In May of last year, I was out barhopping with some of my friends. We went to this hole in the wall called Jazmin’s. As it usually is, a fight broke out, of which Culon and a couple other people I know were involved in. The fight went outside, and it wasn’t long before people started shooting. Culon was one of the people shot, but he didn’t die.
Culon ended up in a wheelchair, I know this because I ran into him at a barbecue when I got home this summer. He was there with Keisha, who after years of abuse, pregnancies (3), and uninspired ghetto life looked terrible, at least by my standards. The girl was a hollow shell of the person who I thought was hot as hell at the time. It was the last time I saw either one of them to this point.
2 weeks ago, Culon and Keisha were at another barbecue, and the events of that night in May came home to roost. Two men came uninvited to the party, found Culon, kicked over his wheelchair, and shot him 7 times, including two shots two the head and face, guaranteeing a closed casket funeral.
A couple of days ago, I was talking to my friend Cam, shootin the shit like we always do. We talked about what happened to Culon, both agreeing that kicking a man out of his wheelchair and shooting him was pretty cold, but then that was the reward for a life like his. Then he told me something that both enraged me and chilled my blood at the same time.
“Man, you know there isn’t going to be a funeral.”
When I asked him why, he told me that he spoke to Keisha and she told him that whoever shot Culon called his mother and told her that if there was a public funeral, everyone who attended would be shot at…including the coffin. Out of fear, the family had to bury him without any sort of memorial service, and his grave is currently unmarked, at least for the next couple of months or so, in order to avoid vandalism or, yes, even graverobbing.
This is why I could never have lived that life, and the thing that made Keisha leave me all those years ago is exactly what leaves me whole now.
I don’t shed any tears for Culon, and neither should any of you. The truth is he was a thief and a murderer.
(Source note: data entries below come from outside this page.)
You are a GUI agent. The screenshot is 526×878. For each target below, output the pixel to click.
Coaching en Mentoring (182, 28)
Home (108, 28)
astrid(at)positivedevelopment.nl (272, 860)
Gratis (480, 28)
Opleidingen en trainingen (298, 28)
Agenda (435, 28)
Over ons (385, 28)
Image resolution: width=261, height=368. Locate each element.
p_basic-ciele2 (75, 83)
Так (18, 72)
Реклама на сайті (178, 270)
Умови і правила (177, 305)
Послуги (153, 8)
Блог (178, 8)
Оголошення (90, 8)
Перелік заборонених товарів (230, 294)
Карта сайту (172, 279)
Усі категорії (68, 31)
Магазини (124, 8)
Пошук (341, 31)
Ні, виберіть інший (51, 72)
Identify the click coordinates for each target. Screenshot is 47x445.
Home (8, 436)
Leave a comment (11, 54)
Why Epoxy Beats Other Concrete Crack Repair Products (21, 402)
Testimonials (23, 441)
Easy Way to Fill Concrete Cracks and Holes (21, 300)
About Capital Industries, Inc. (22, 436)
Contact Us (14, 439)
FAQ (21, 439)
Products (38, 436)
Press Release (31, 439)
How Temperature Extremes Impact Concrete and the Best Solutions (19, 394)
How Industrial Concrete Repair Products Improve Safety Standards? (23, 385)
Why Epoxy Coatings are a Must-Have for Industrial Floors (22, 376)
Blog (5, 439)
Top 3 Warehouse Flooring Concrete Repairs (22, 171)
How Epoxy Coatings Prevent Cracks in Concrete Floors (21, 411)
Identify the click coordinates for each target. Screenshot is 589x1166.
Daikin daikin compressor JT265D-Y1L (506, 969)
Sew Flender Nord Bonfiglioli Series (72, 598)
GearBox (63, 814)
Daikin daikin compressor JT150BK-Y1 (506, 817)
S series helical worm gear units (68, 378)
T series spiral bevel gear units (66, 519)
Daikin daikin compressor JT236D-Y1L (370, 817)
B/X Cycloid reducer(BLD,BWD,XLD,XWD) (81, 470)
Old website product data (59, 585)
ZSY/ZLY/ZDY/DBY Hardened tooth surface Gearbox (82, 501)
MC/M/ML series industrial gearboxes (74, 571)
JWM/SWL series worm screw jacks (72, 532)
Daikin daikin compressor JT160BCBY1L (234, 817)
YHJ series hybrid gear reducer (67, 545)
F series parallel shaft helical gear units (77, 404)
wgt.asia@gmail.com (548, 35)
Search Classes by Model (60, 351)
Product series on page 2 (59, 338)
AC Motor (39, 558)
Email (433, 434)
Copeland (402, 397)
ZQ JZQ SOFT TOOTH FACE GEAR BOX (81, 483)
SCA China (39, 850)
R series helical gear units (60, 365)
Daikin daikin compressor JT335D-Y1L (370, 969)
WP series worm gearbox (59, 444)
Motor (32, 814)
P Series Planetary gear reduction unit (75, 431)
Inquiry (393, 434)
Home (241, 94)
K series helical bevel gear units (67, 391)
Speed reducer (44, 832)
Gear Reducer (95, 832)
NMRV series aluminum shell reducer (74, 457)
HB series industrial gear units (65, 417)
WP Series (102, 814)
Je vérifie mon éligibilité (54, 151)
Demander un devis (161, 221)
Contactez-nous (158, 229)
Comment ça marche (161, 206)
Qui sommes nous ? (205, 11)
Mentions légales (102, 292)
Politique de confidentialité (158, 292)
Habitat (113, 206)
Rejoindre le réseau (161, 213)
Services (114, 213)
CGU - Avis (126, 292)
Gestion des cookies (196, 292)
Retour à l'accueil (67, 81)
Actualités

What happened to him was a long time coming, no one will dispute that. I feel sorry for those who had to deal with him, who felt they loved him or something.
I hate that they couldn’t have a funeral, because more heartless sons of bitches were willing to kill more innocent people just to make a silly ass point.
It’s the life you choose that kills you, the life I walked away from.
I continue to walk away, and I am all the better for it. It’s the Keishas of the world who want to sleep with danger because it exites them, and for all that, they only ever wake up in blood.
I pity that. That’s all any of us can ever do.